_Work to complete_
Reproduce every one of the records below word for word, leaving out the pictures.

_Data for this exercise_
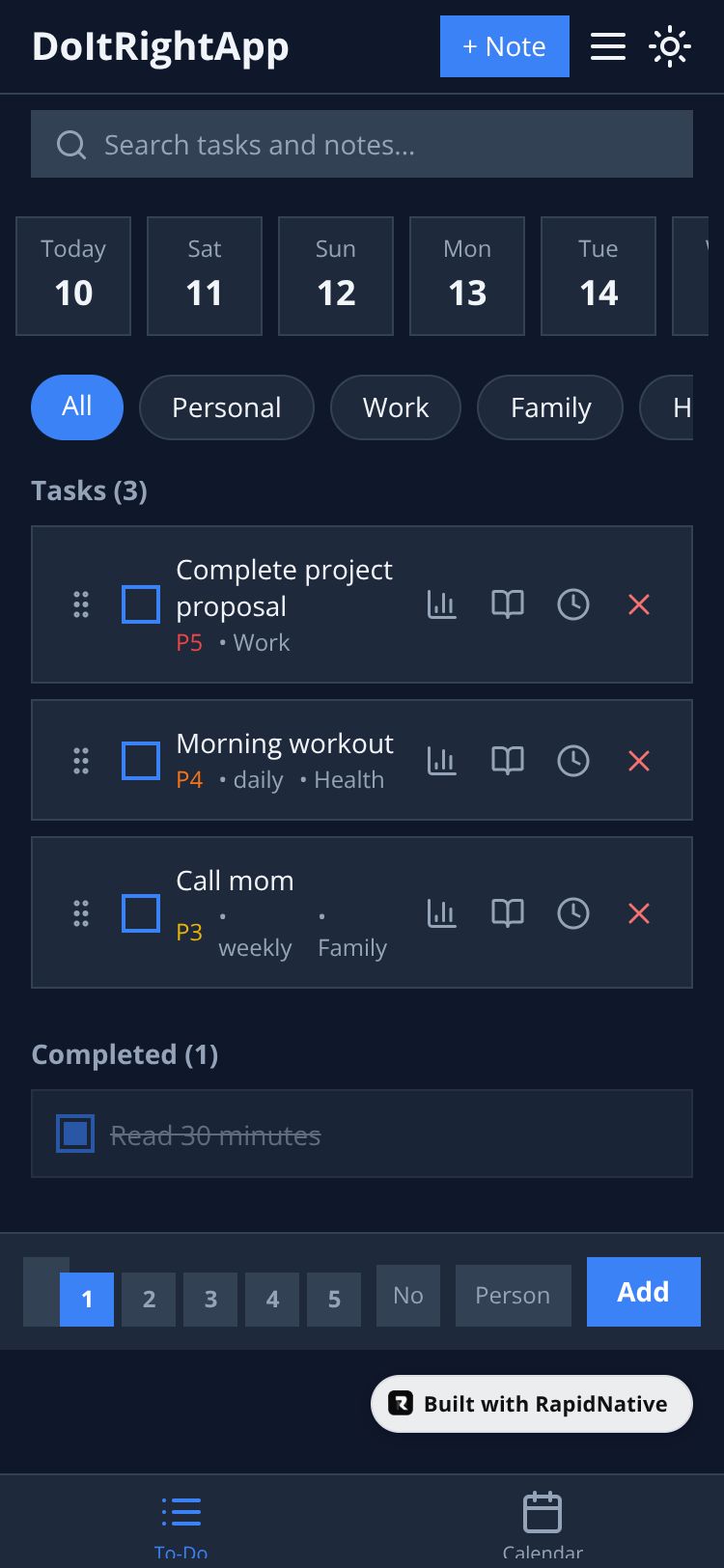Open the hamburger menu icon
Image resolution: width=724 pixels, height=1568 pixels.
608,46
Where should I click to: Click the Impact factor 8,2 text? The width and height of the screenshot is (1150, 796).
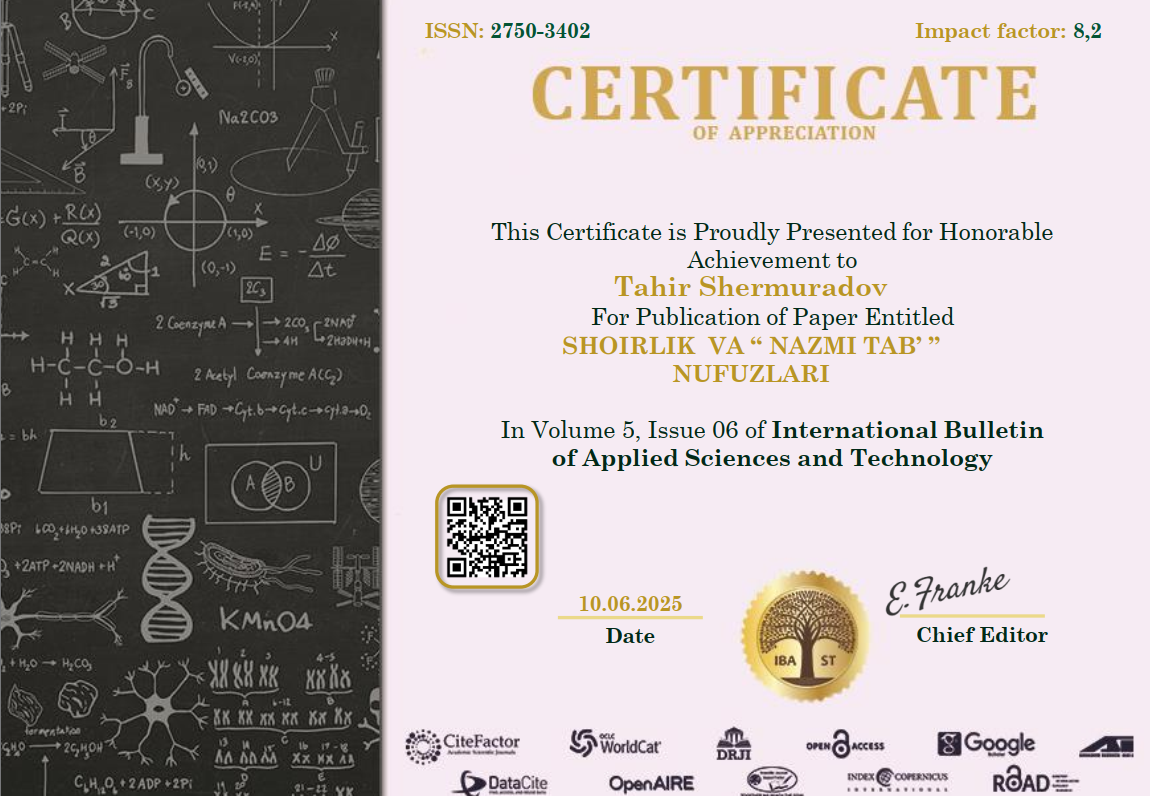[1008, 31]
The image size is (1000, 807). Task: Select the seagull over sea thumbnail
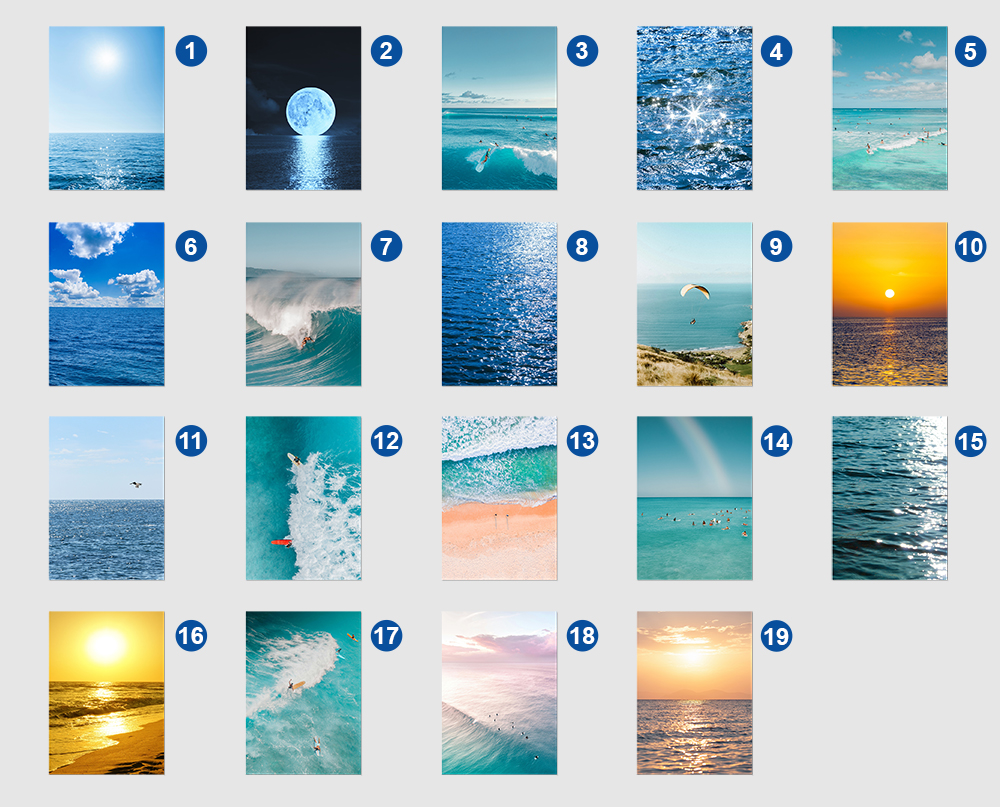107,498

_Task response_
Open the hamburger menu icon
Image resolution: width=724 pixels, height=1568 pixels.
608,46
Where should I click to: Click the Impact factor 8,2 text? The width and height of the screenshot is (1150, 796).
[1008, 31]
The image size is (1000, 807). Task: Select the seagull over sea thumbnail
107,498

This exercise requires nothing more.